French has a target of a 7% net margin for flybe in two to three years' time. Another target, to have around £100 million cash on hand, which is equivalent to its total outgoings for between three and four months, has already been reached.

Delayed flotation
Before the BA Connect deal, flybe was intending to launch an initial public offering this year. Bringing the BA operation into the fold has in a single swoop doubled the size of the business and in the process made it more attractive to float. However, this has been put off for a couple of years to give flybe time to integrate its new acquisition. "We're not giving a date for the IPO, but we will revisit it when we are ready," says French.

What flybe will not revisit is a move into 150-seaters, with the 118-seat 195 being its largest aircraft. It did lease three Boeing 737s 18 months ago as an experiment for routes into southern Spain. But the move "put us right on the radar screen of easyJet and Ryanair", says French. Like a failed move to capture leisure traffic at the UK's Liverpool airport, flybe acted quickly to leave the experiment behind when it didn't work. "Sometimes the biggest thing is to make a decision. You've got to admit your errors and change," says French.

Buying BA Connect helps arrest flybe's drift towards a leisure instead of business traffic bias. "Overnight it gives us a far more business to leisure balance," he says.
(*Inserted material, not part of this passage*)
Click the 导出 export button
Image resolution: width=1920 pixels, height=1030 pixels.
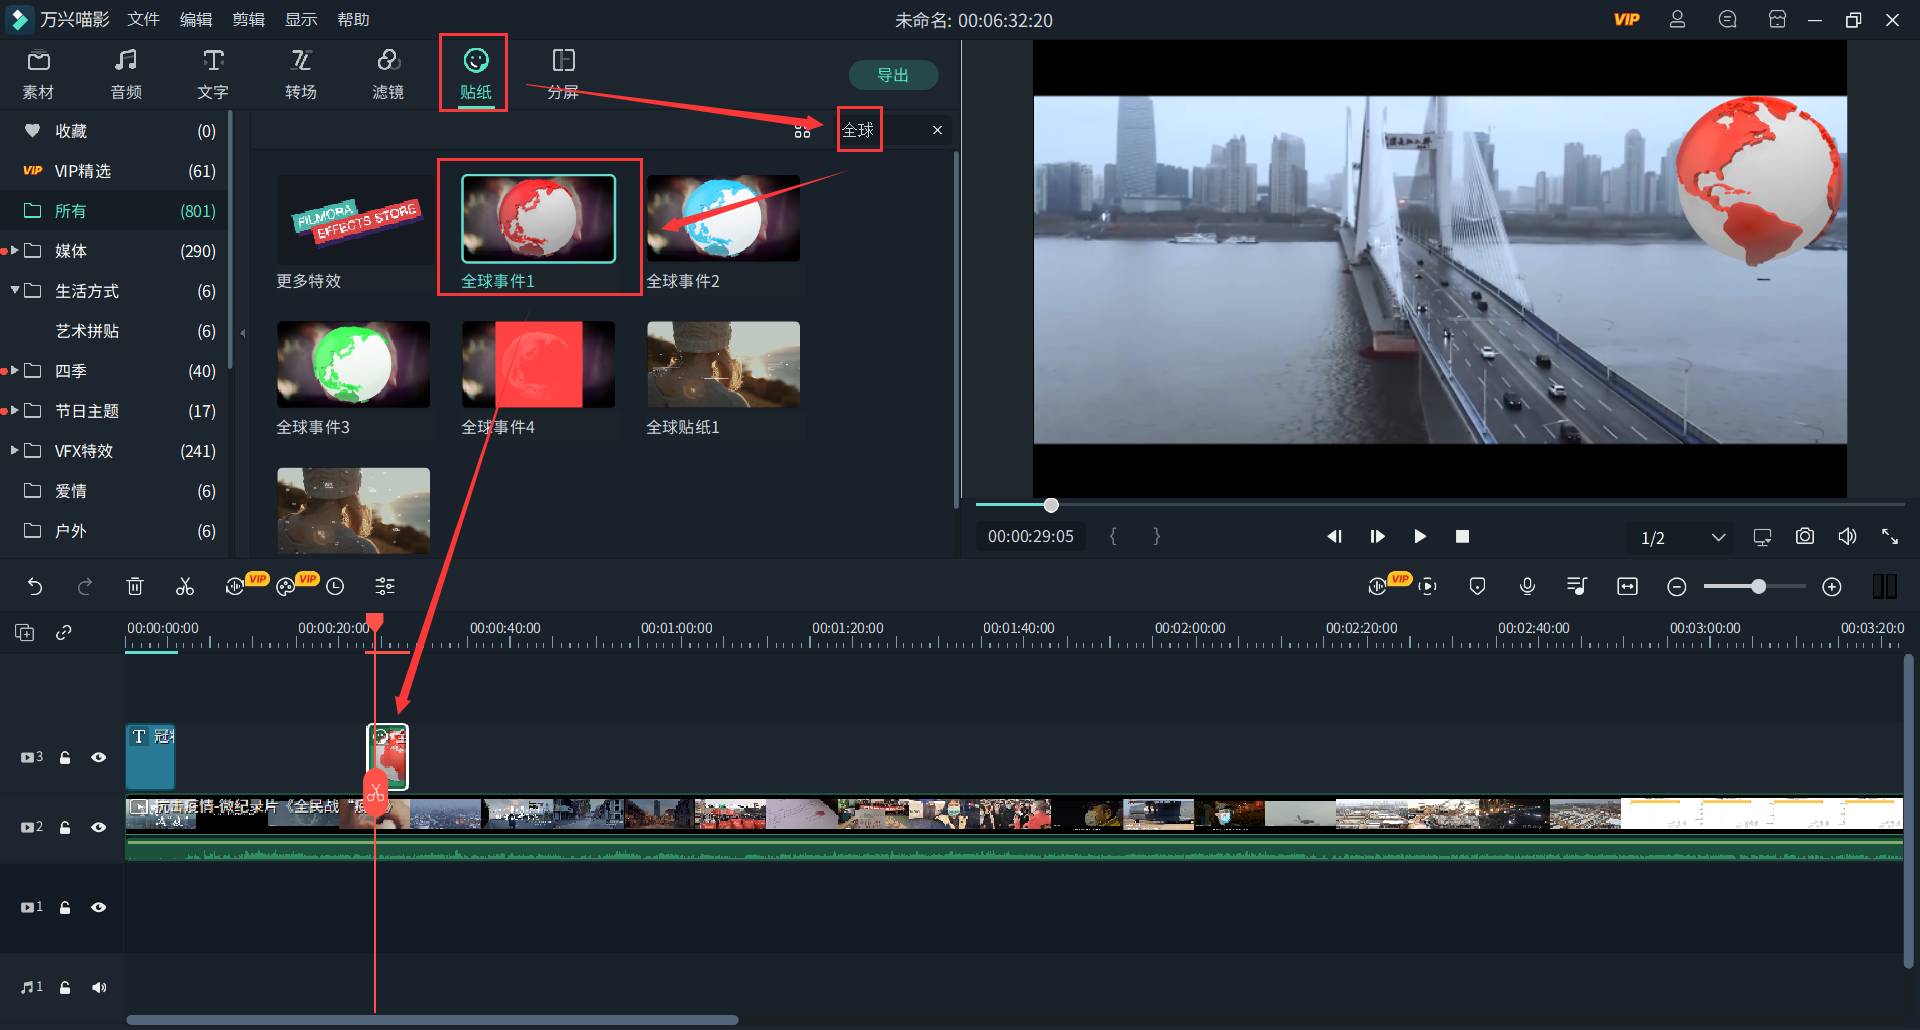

Before the deal it was looking at a mix of 45% business to 55% leisure. Now this has shifted to a 60:40 mix. Even flybe's leisure traffic is higher octane than some. "Our leisure is VFR [visiting friends and relatives], island traffic and people with second homes in France. Ours is high repeat leisure as opposed to discretionary travel."

Its expansion plans, including the possibility of bases being established in continental Europe or further acquisitions, are on hold for two years, says French. At present the airline has no major route expansion planned for the next two years. Although the emphasis is mainly on substituting the BA Connect aircraft, it has recently unveiled some expansion in Geneva with new routes to the Swiss city from the Isle of Man, Jersey and Newquay.

Once the heavy substitution phase is over flybe will be ready to take the business to the next level, believes French. And there will be opportunities, probably involving various forms of industry consolidation. "A lot of things are going to change," he says. For French, the important aspect of the BA Connect deal is that it gives flybe the extra muscle it needs to become a major player whatever happens. "I would not have liked to be the one left at £300 million," he says.

French believes flybe's business can be defended against the likes of easyJet and Ryanair. "We can fly eight sectors a day with our Q400s for the same cost of four on 737s. In terms of frequency we can always defend ourselves that way."

It is also a big player at the relatively small airports it frequents. "Our mass in these markets has defendability," he says. In addition, it has several bases. "We haven't got one big lump - we've got several strong bases. The risk is spread."

With BA Connect coming under its wing, French is convinced flybe has stronger prospects than ever before. "As the largest and only low-cost regional airline in Europe, cash in the bank and a new fleet we are in a hell of a position to go forward."

Regional mover
Jim French is one of the best known names in the UK's air transport industry. This affable and likeable Scotsman began his career with Caledonian Airways in 1970.

A decade later he moved to Air UK where he built up a solid base of regional airline expertise in various roles in commercial, planning and marketing. In 1990 he was recruited by another UK regional, Jersey European. In 2001 he became its managing director.

French was appointed to the combined role of chairman and chief executive of flybe in March 2005 and headed the team that bought BA Connect in March.